DURBAN - To learn who’s taking home the Turing Award, people might turn to their trusted talking bots, like Siri or Alexa - some of the very technology the three winners helped bring to life.
Yoshua Bengio, Geoffrey Hinton and Yann LeCun have been awarded the tech world’s highest honour for their pioneering work in artificial intelligence, the Association for Computing Machinery recently announced.
The computer scientists, working both independently and together, helped advance the thinking and application of neural networks, the technology that allows computers to recognise patterns, interpret language and glean insights from complex data.
“Artificial intelligence is now one of the fastest-growing areas in all of science and one of the most talked-about topics in society,” said Cherri Pancake, president of the computer society. “The growth of and interest in AI is due, in no small part, to the recent advances in deep learning for which Bengio, Hinton and LeCun laid the foundation.”
The trio’s efforts to popularise algorithms that extract patterns in data was initially met with scepticism, the association said, but their commitment to artificial intelligence research has led to breakthroughs in many areas of computer science.
The process of recognising languages, environments and objects that billions of smartphone users rely on stems from the work of Bengio, Hinton and LeCun. And their research is poised to fuel further advancements as entire industries embrace artificial intelligence systems, potentially transforming transportation, medicine and commerce.
But the advancement of artificial intelligence has also prompted concerns over mass-automation and the displacement of human workers.

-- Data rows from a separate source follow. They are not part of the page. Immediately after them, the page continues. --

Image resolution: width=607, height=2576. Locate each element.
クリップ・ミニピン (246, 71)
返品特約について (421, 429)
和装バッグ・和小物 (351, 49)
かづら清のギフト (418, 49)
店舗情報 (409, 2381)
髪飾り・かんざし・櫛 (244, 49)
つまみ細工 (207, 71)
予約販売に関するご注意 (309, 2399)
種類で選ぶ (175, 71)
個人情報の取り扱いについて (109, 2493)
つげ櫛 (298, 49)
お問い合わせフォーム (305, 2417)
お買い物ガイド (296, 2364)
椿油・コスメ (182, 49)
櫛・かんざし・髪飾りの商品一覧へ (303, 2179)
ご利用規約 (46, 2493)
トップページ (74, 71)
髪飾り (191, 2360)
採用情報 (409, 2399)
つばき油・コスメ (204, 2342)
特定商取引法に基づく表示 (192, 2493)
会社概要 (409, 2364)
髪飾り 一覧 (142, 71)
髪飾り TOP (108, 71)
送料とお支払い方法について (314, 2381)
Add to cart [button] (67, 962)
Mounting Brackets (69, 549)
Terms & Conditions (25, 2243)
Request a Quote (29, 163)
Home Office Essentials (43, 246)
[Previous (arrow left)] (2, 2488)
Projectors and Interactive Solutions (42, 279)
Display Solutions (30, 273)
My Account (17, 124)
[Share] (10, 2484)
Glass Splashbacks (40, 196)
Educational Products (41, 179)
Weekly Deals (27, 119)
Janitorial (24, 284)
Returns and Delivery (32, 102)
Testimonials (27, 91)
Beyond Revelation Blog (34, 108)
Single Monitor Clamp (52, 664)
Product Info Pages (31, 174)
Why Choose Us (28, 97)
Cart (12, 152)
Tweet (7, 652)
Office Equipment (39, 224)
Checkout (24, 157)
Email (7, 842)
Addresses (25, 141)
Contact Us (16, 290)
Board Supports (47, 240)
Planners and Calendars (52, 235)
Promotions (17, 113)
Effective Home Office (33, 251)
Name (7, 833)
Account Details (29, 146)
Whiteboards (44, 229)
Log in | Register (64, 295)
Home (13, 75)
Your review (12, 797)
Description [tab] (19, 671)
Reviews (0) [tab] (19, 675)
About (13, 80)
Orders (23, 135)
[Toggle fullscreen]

LeCun is a mathematical sciences professor at New York University, and vice-president and chief AI scientist at Facebook. Hinton is a vice-president and engineering fellow at Google. Bengio is a professor at the University of Montreal, and the scientific director of both Quebec’s Artificial Intelligence Institute and the Institute for Data Valorization.
The Turing Award comes with a $1million (about R14.24million) prize, funded by Google, the ACM said.
The prize is named after the British mathematician Alan Turing, who laid the theoretical foundations for computer science.